**What to work on:**
The records should be restated exactly from their first line through the line with "Zodra je dak" in it.

**Records shown:**
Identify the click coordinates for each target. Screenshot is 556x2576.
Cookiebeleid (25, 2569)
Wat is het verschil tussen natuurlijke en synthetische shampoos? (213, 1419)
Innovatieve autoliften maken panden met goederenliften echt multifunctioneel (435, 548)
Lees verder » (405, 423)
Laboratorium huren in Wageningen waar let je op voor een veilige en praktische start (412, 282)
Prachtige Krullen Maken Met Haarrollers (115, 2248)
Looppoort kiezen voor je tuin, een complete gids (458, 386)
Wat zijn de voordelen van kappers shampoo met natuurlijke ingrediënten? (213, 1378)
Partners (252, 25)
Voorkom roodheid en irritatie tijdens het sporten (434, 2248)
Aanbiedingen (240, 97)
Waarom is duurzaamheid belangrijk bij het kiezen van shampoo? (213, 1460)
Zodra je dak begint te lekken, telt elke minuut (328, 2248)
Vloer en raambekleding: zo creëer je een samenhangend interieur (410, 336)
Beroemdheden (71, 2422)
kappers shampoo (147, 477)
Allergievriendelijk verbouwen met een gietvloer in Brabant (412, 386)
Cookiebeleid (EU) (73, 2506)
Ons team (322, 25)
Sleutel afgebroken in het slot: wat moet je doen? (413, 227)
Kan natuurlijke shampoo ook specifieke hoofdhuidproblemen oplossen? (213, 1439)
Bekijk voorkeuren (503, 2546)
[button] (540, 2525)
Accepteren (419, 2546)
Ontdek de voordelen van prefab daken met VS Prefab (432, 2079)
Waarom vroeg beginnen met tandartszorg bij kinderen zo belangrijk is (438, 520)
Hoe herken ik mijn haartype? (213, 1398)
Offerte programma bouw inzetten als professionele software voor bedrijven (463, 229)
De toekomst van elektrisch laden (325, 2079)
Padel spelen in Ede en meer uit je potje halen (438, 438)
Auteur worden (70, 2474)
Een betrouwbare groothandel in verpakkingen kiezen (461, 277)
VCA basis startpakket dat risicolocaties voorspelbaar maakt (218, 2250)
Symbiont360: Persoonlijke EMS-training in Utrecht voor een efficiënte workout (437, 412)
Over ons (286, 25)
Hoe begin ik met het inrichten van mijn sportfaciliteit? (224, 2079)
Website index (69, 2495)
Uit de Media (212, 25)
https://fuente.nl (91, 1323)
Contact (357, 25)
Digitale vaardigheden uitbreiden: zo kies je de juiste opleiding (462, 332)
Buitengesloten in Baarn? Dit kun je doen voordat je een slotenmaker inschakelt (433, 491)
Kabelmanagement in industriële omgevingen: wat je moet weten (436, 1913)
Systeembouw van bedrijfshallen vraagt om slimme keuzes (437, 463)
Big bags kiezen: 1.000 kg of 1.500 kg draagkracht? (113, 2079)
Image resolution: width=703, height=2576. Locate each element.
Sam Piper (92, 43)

**Answer space:**
Identify the click coordinates for each target. Screenshot is 556x2576.
Cookiebeleid (25, 2569)
Wat is het verschil tussen natuurlijke en synthetische shampoos? (213, 1419)
Innovatieve autoliften maken panden met goederenliften echt multifunctioneel (435, 548)
Lees verder » (405, 423)
Laboratorium huren in Wageningen waar let je op voor een veilige en praktische start (412, 282)
Prachtige Krullen Maken Met Haarrollers (115, 2248)
Looppoort kiezen voor je tuin, een complete gids (458, 386)
Wat zijn de voordelen van kappers shampoo met natuurlijke ingrediënten? (213, 1378)
Partners (252, 25)
Voorkom roodheid en irritatie tijdens het sporten (434, 2248)
Aanbiedingen (240, 97)
Waarom is duurzaamheid belangrijk bij het kiezen van shampoo? (213, 1460)
Zodra je dak begint te lekken, telt elke minuut (328, 2248)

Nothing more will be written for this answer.